Personal information
- Full name: Nicholas Roger Prowting
- Born: 26 October 1985 (age 40) Chelmsford, Essex, England
- Batting: Right-handed
- Bowling: Right-arm medium
- Relations: Christopher Prowting (brother)

Domestic team information
- 2006–2008: Durham UCCE

Career statistics
| Competition | First-class |
| Matches | 9 |
| Runs scored | 314 |
| Batting average | 19.62 |
| 100s/50s | –/1 |
| Top score | 78 |
| Balls bowled | 24 |
| Wickets | – |
| Bowling average | – |
| 5 wickets in innings | – |
| 10 wickets in match | – |
| Best bowling | – |
| Catches/stumpings | 3/– |
- Source: Cricinfo, 19 August 2011

= Nick Prowting =

English cricketer (born 1985)

Nicholas Roger Prowting (born 26 October 1985) is an English cricketer.
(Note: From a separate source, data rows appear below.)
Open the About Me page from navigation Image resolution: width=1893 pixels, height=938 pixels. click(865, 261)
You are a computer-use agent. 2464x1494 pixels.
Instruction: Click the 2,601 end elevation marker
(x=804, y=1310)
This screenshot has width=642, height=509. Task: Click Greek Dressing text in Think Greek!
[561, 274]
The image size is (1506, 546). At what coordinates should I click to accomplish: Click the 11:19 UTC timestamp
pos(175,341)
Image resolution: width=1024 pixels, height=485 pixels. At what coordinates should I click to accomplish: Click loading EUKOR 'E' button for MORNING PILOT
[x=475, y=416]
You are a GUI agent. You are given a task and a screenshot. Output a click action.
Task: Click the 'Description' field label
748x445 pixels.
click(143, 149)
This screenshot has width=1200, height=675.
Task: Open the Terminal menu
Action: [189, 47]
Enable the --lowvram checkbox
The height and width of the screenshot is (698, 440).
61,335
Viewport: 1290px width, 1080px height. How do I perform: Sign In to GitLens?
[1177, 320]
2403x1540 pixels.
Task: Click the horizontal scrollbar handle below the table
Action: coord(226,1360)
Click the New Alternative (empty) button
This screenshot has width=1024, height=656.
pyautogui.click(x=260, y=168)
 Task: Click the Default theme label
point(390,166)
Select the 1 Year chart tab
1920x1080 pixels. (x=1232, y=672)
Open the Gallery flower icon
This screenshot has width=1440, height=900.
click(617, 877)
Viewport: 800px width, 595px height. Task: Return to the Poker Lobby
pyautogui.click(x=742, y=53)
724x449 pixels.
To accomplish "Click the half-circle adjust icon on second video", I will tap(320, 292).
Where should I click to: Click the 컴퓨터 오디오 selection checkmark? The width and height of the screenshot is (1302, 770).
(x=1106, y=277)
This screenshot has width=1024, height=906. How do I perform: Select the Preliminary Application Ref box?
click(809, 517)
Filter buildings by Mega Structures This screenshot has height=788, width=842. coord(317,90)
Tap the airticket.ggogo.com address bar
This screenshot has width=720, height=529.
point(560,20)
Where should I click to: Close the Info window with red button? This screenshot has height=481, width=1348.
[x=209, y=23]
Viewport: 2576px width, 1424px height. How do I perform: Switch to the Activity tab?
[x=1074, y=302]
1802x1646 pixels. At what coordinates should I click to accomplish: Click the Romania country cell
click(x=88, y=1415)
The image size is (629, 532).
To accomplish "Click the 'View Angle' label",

Prowting is a right-handed batsman who bowls right-arm medium pace. He was born in Chelmsford, Essex.

While studying for his degree at Durham University, Prowting made his first-class debut for Durham UCCE against Surrey in 2006. He made eight further first-class appearances for the university, the last of which came against Lancashire in 2008. In his nine first-class matches, he scored 314 runs at an average of 19.62, with a high score of 78. This score, his only first-class fifty, came against Nottinghamshire in 2007.

His brother, Christopher, played first-class cricket for the Marylebone Cricket Club in 2007.